_Aim of the exercise:_
Please give the entries below again exactly, omitting every picture.

_ _ _ _ _

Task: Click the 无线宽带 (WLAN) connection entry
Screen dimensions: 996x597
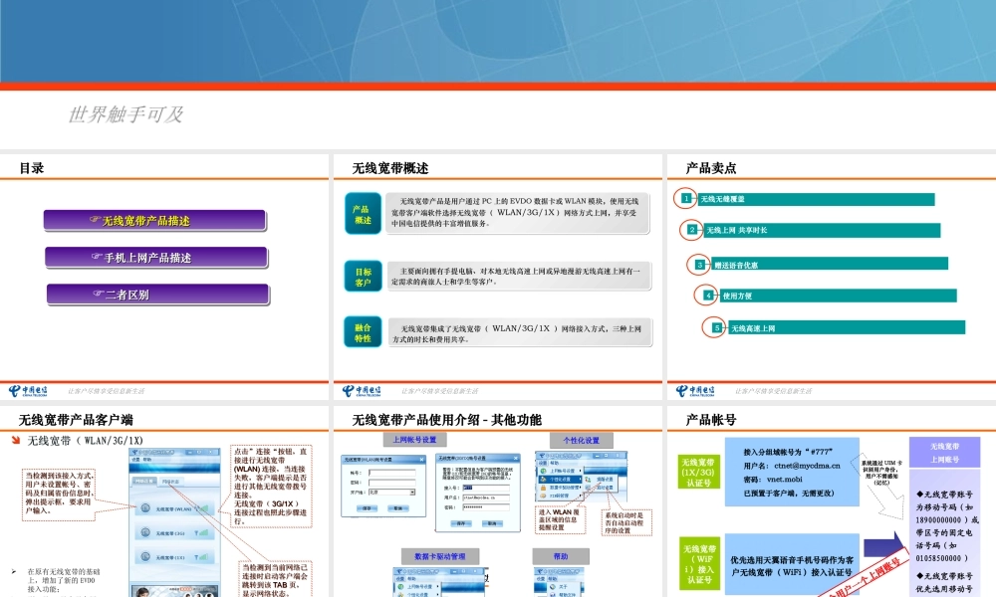Action: point(172,508)
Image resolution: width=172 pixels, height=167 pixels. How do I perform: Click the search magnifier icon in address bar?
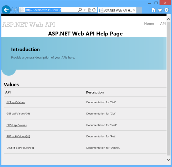[x=80, y=10]
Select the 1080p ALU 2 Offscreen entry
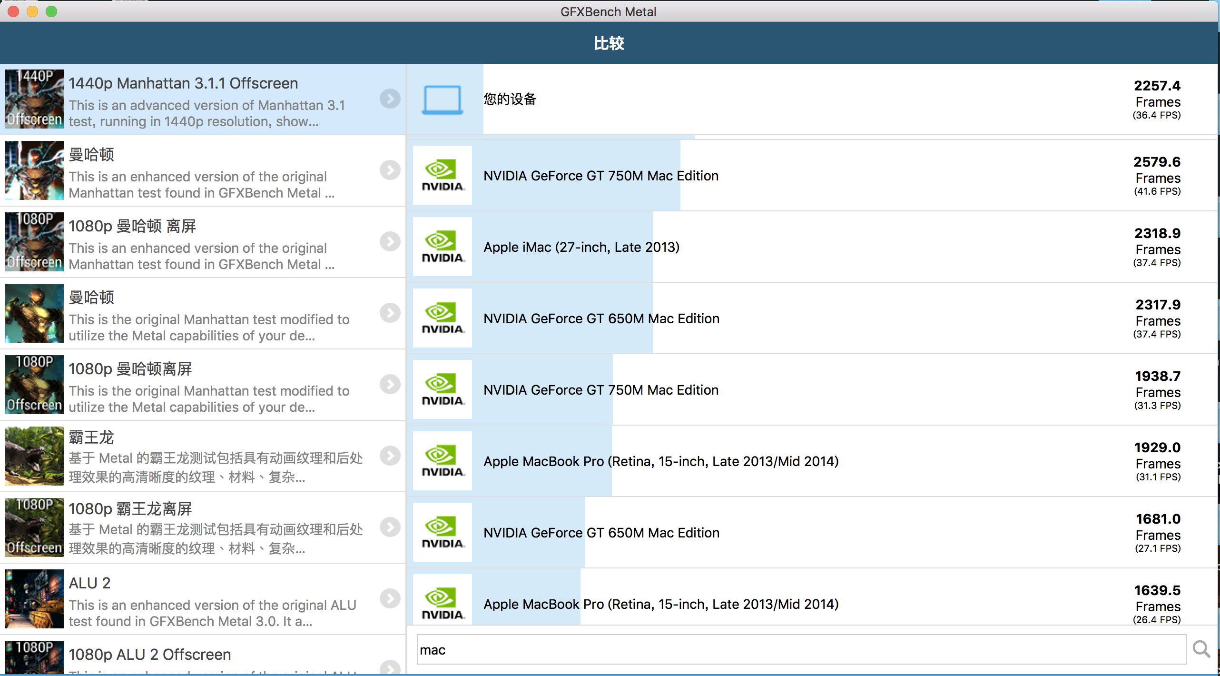 (x=203, y=655)
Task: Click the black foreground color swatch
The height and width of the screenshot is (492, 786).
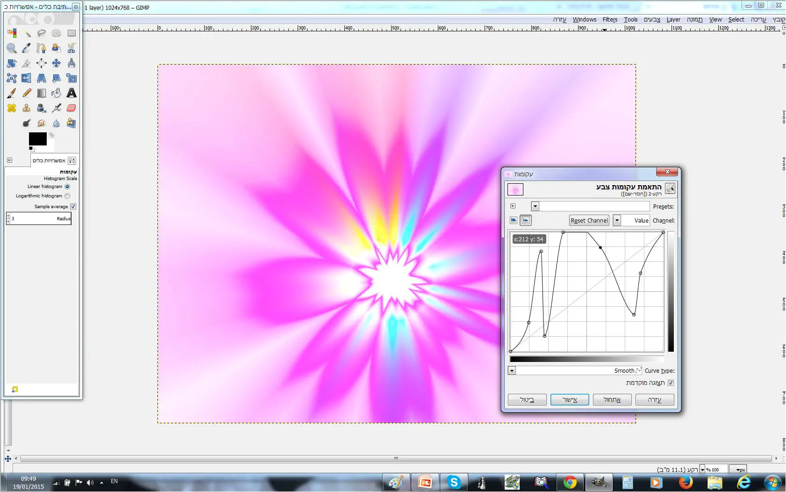Action: [37, 139]
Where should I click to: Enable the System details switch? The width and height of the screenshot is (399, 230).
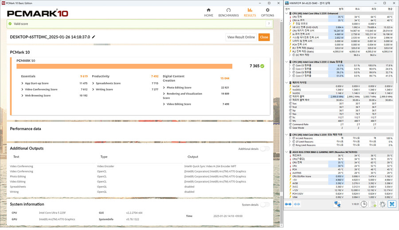pos(265,205)
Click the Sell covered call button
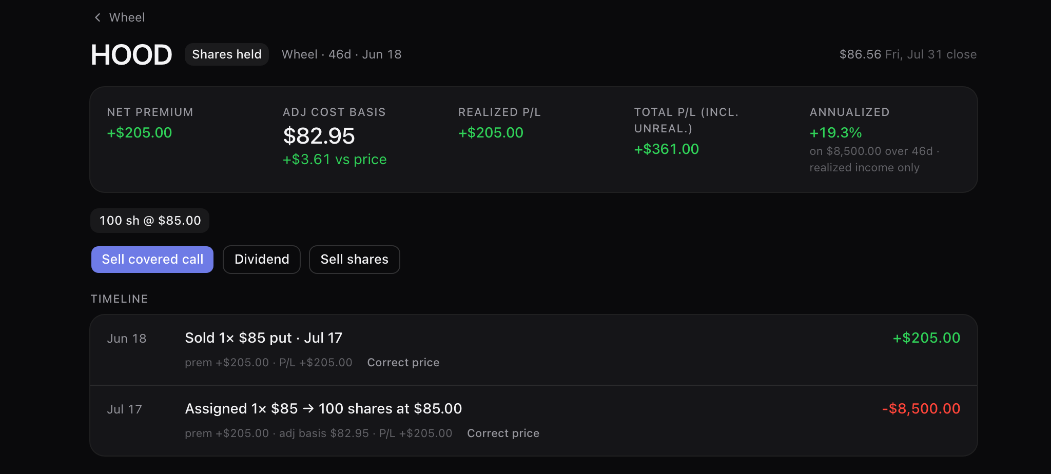1051x474 pixels. coord(152,260)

_ _ _ _ _

_Written response:_
Task: Click the 无线宽带 (WLAN) connection entry
Screen dimensions: 996x597
Action: point(172,508)
Image resolution: width=172 pixels, height=167 pixels. How do I perform: Click the search magnifier icon in address bar?
[x=80, y=10]
Select the 1080p ALU 2 Offscreen entry
 (x=203, y=655)
Task: Click the black foreground color swatch
The height and width of the screenshot is (492, 786).
Action: [37, 139]
Where should I click to: Enable the System details switch? The width and height of the screenshot is (399, 230).
pos(265,205)
Click the Sell covered call button
1051x474 pixels. coord(152,260)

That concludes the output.